▸ **What you have to do**: What is needed is an exact transcription of every entry below, with the pictures left out.

■ ■ ■ ■ ■ ■ ■

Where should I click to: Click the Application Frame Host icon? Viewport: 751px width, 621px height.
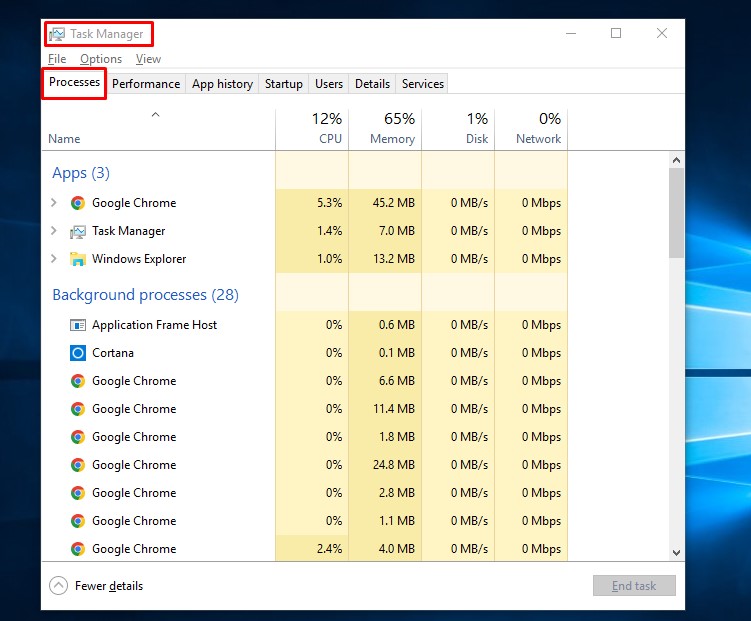(x=78, y=325)
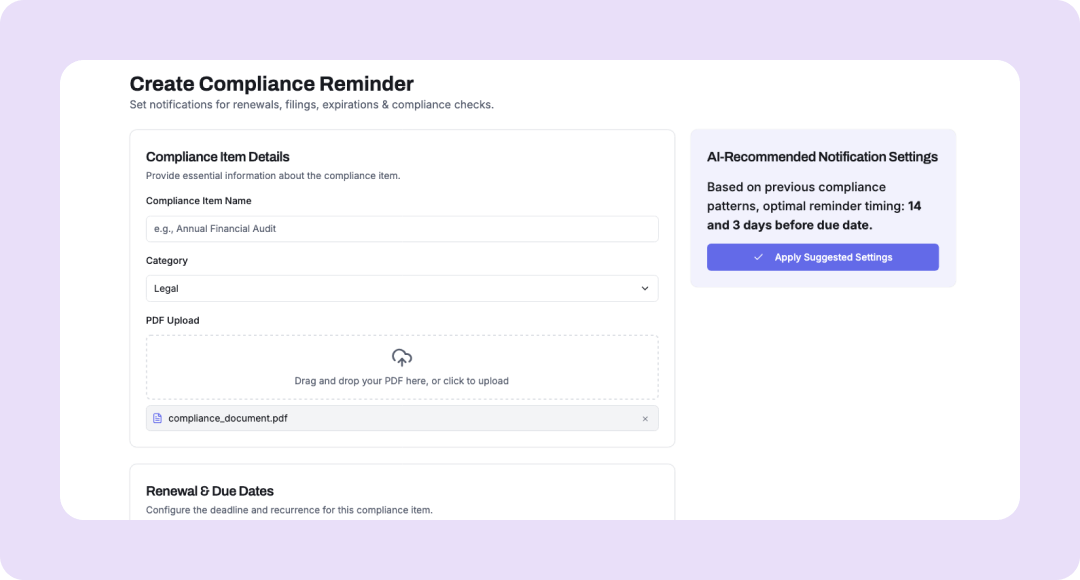The height and width of the screenshot is (580, 1080).
Task: Click the 'Drag and drop your PDF' text
Action: [x=402, y=381]
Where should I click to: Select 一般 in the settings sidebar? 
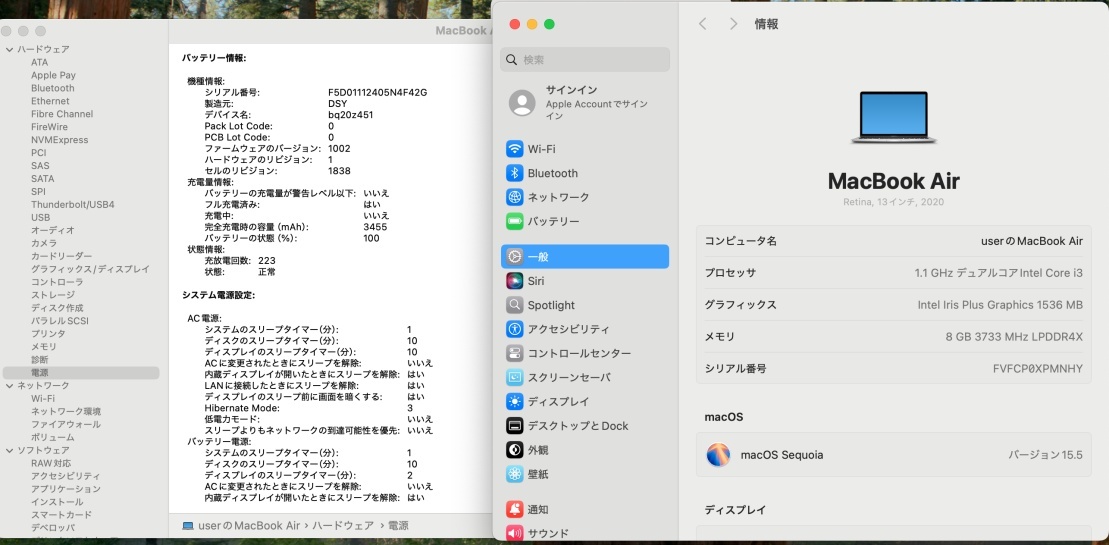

■ ■ ■ ■ ■ ■ ■

▸ **Answer to the exercise**:
Where should I click to: Click the Application Frame Host icon? Viewport: 751px width, 621px height.
(x=78, y=325)
The height and width of the screenshot is (580, 1080).
Task: Click the 'Drag and drop your PDF' text
Action: [x=402, y=381]
Where should I click to: Select 一般 in the settings sidebar? 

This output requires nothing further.